Why the hate for Hot Topic Avengers?


I’ll give it a stab.

The first movie was personal. It was one man’s quest towards enlightenment, and once enlightened, he could take on the whole uncaring system single-handed. It’s an empowerment fantasy. At the same time, all of the interactions, the loss, the betrayal, were personal, too. Whether it was Neo losing his mentor, Tank losing his brother, Cypher betraying the people who trusted him… we were allowed to care about these characters, and so they meant something to us.

The sequels ditched the empowerment theme from the first movie, and ditched the emotionally moving character interactions along with them. The feedback they got from the first film was “bullet-time action sequences are cool!” so they filled as much time as they could with those, and made room for them by removing scenes that would make us feel empathy for the characters.

The second and third movies are basically a string of action sequences to save Zion, with only the tiniest effort put towards showing us why Zion was worth saving.

And, as much as I love the acting of Hugo Weaving, Smith should really have stayed dead. His only contribution to the film was giving Neo someone in the Matrix who he couldn’t defeat with a wave of his hand.


Why the hate for Ho topic Avengers?
Cause its a bad movie. Frankly I don’t understand why all the love.
Sure, some people may have liked it, but its the defense of a bad movie as if it was good that’s frankly, tiring.
you know what the next movie I saw after SS was? Bridge of spies. After I finished watching that movie I felt sick that I had expected anything from SS at all.

I don’t think SS was the worst movie of all times, but It killed any hopes I had of the next DC movies being any good.
I’m not going to go see the next few DC movies, I don’t care anymore. I’m disappointed that they couldn’t even get a dead simple popcorn flick right.

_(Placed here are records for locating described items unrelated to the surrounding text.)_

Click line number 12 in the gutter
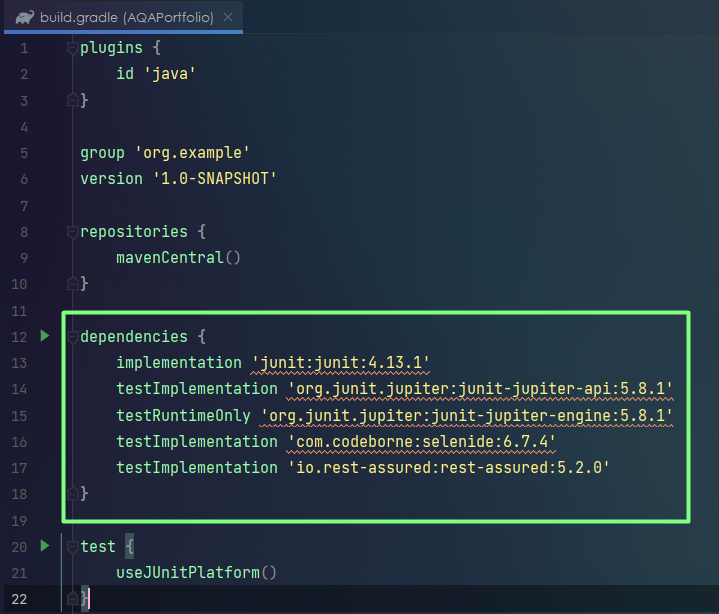(19, 337)
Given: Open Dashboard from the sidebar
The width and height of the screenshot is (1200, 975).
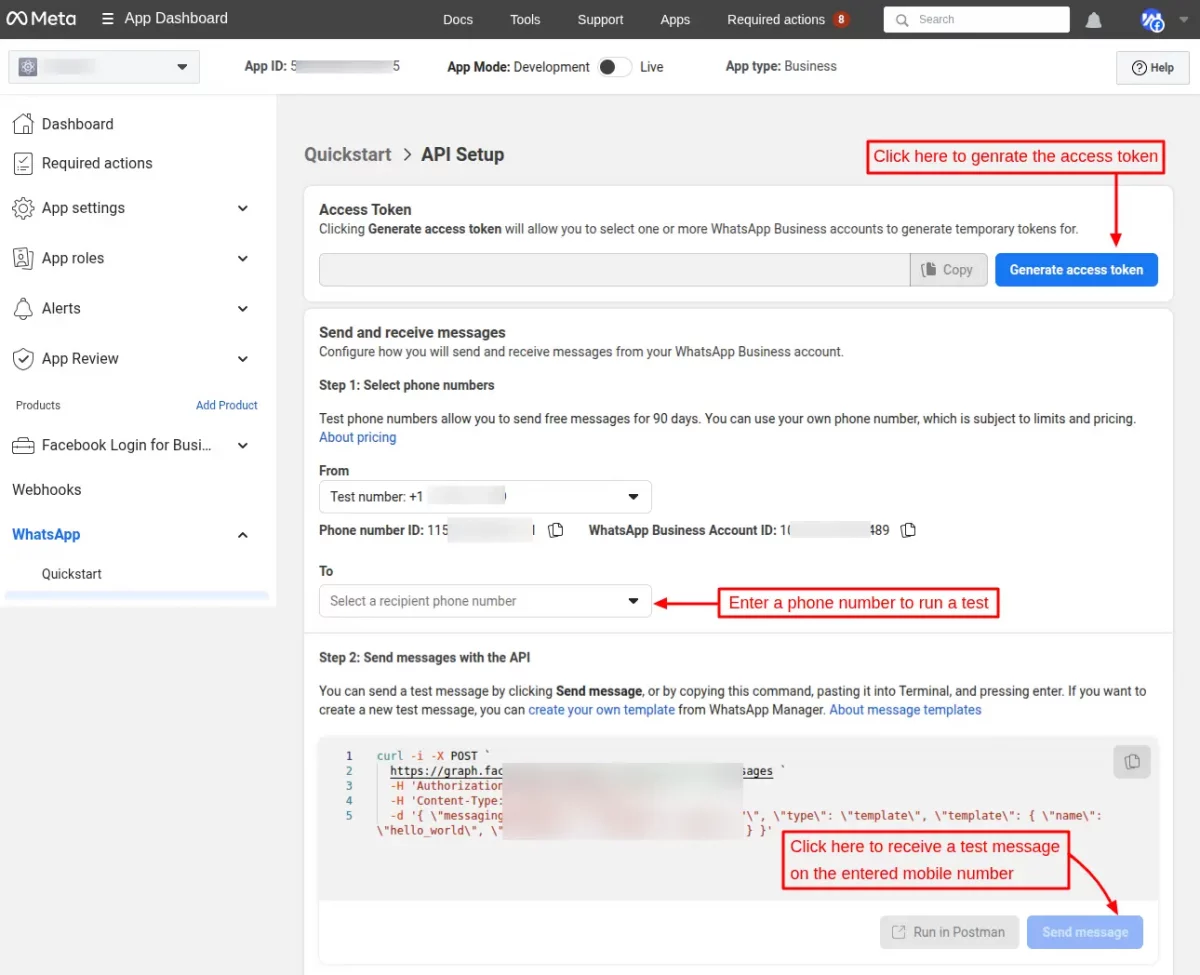Looking at the screenshot, I should pos(77,123).
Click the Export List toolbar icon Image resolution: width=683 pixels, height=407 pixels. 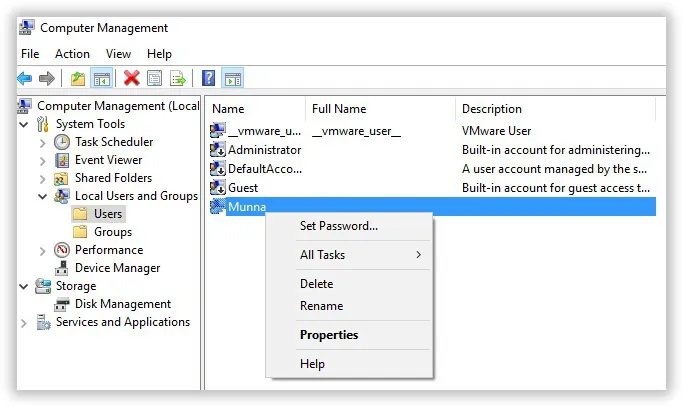[177, 78]
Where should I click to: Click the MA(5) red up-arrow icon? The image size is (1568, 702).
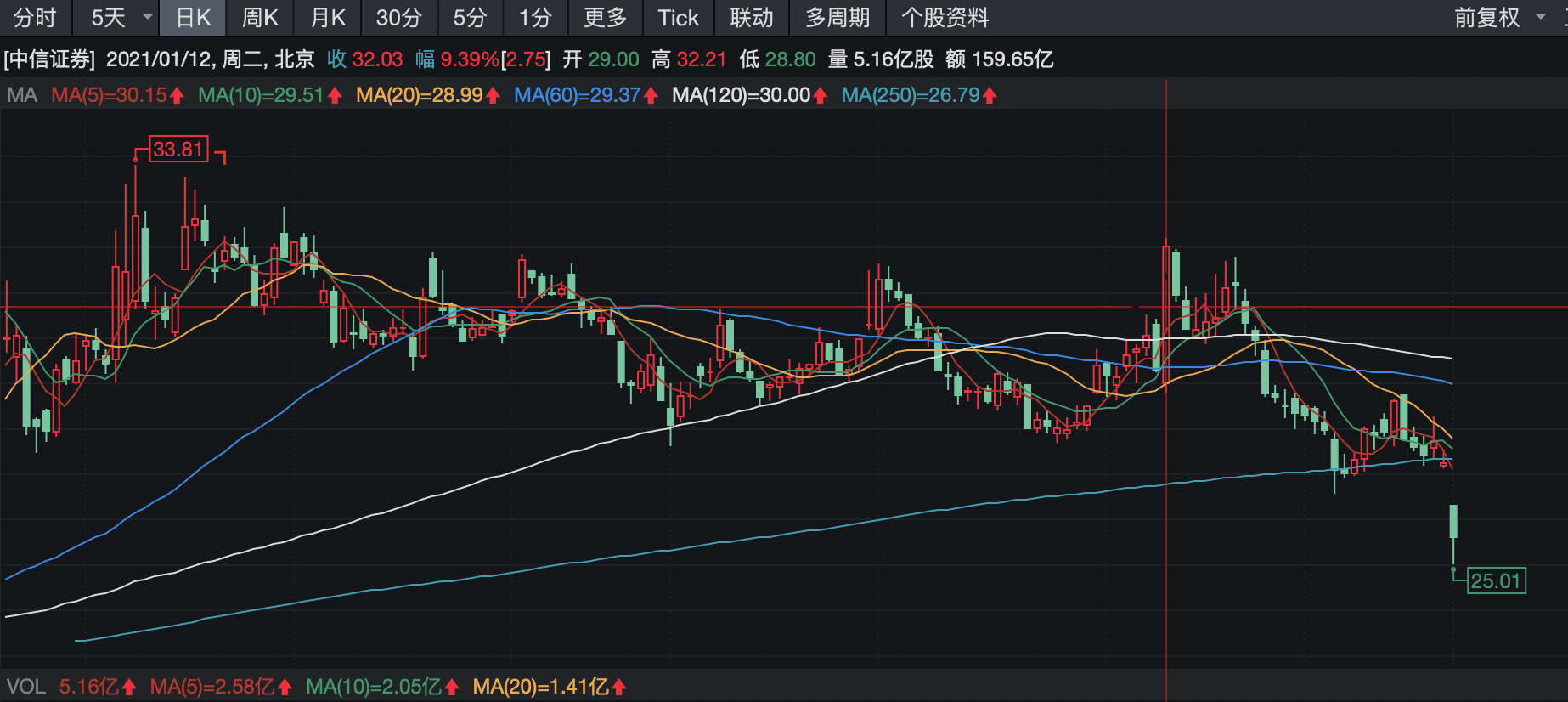(x=177, y=95)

Thanks! I like that you articulated beyond “it’s baaaaad”. I can understand and appreciate what you are getting at, even if I don’t relate entirely.

Personal does confound me a bit. Questions of “why should I care” puzzle the hell out of me. Because you decided to, obviously! But I am told that’s weird. I tend to consider media as being conceptual and aesthetic, and empathizing with characters instead of an actual person weirds me out as much as having an actual book or CD for a friend. But mine is somehow the minority view.

Sort of - I always thought of Neo and Smith as embodying an inextricable dynamic. They are a duality, where the emergence of one always implies that of the other. They are each others flip side. So I think that the third movie made the better decision of the resolution eliminating both of them.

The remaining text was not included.